本发明涉及对“小鼻病毒-受体组”的人体鼻病毒具有结合位点的受体衍生物,它的应用以及对受体衍生物编码的DNA。
人体鼻病毒是微小RNA病毒系的一大属,并包括大约115种不同的血清型(Melnick,J.L.(1980).Prog.Med.Virol.26,214-232)。这些DNA病毒侵袭人体的呼吸道,造成严重的感染,从而导致感冒病症。

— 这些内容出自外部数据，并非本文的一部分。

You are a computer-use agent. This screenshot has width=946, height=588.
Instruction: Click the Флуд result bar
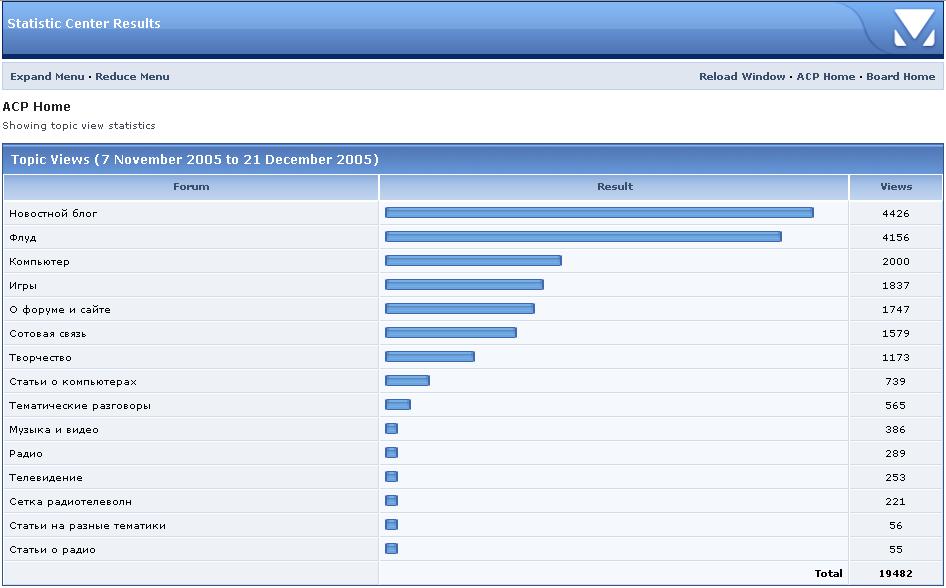pyautogui.click(x=582, y=237)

如果用于分类的准则是以对在人体细胞培养基细胞,如海拉细胞(HeLa  cells)的表面上的结合位点的竞争为基础,则人体的鼻病毒可分为二个组。竞争实验指出,在细胞表面上存在着二种彼此不同的受体,只有87型血清是目前唯一单独存在的。至今91个血清型分属于“大鼻病毒-受体组”,而10个血清型属“小鼻病毒-受体组”。(Abraham和Colonno  R.J.(1984).J.Virol.51,340-345;Uncapher等人,(1991)Virology  180,814-817)。

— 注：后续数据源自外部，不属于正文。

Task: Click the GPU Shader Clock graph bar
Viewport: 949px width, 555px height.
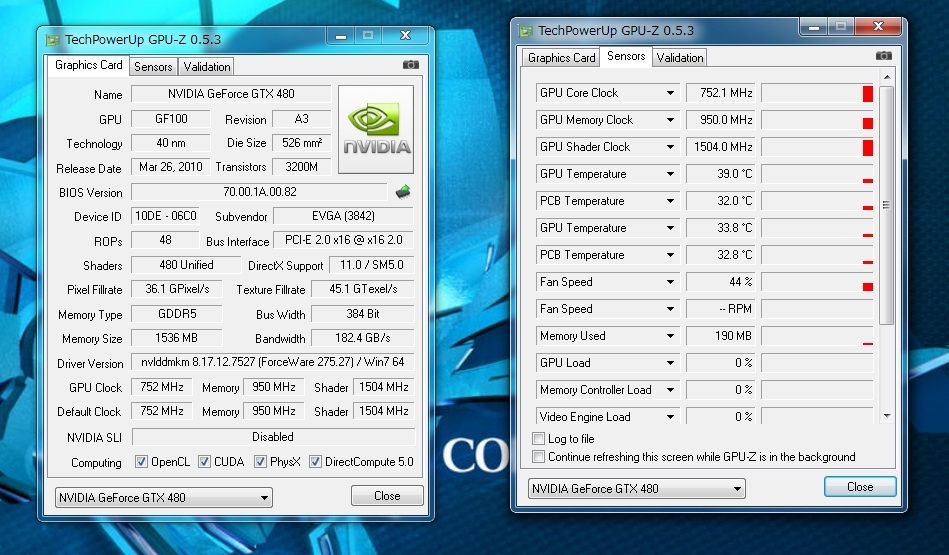Action: pos(816,147)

将“大鼻病毒-受体组”的受体纯化,同时按ICAM-1鉴定,它是免疫球蛋白总科所属一种蛋白质,起着细胞粘附分子的作用(Tomassini  et  al.(1989)Proc.Natl.Acad.Sci.USA  86,4907-4911;Staunton  et  al.(1989)Cell  56,849-853;Greve  et  al.(1989)Cell  56,839-847)。按照证明纯化ICAM-1特异性结合到病毒上并通过基因转移将鼻病毒结合活性转移到细胞上,该细胞在转移前是不具有这种活性的,可清楚地表明ICAM-1是多数鼻病毒的受体(Greve  et  al.(1989)同上;Staunton  et  al.(1989),同上)。此外还表明,对ICAM-1的单克隆抗体通过鼻病毒抑制着海拉细胞的结合和感染(Staunton  et  al.(1989),同上)。再者抑制ICAM-1通过LFA-1(“连结抗原-1的淋巴细胞功能”)而连结到白细胞的单克隆抗体-另一种ICAM-1的天然配位体-也能阻断鼻病毒结合到受体。这样,LFA-1和鼻病毒的结合位点必须至少是相邻的。另外用嵌合的和突变的ICAM-1分子的试验表明,鼻病毒-ICAM-1相互作用的结合位点与LFA-1的结合位点是不相符的(Staunton  et  al.(1990)Cell  61,243-254)。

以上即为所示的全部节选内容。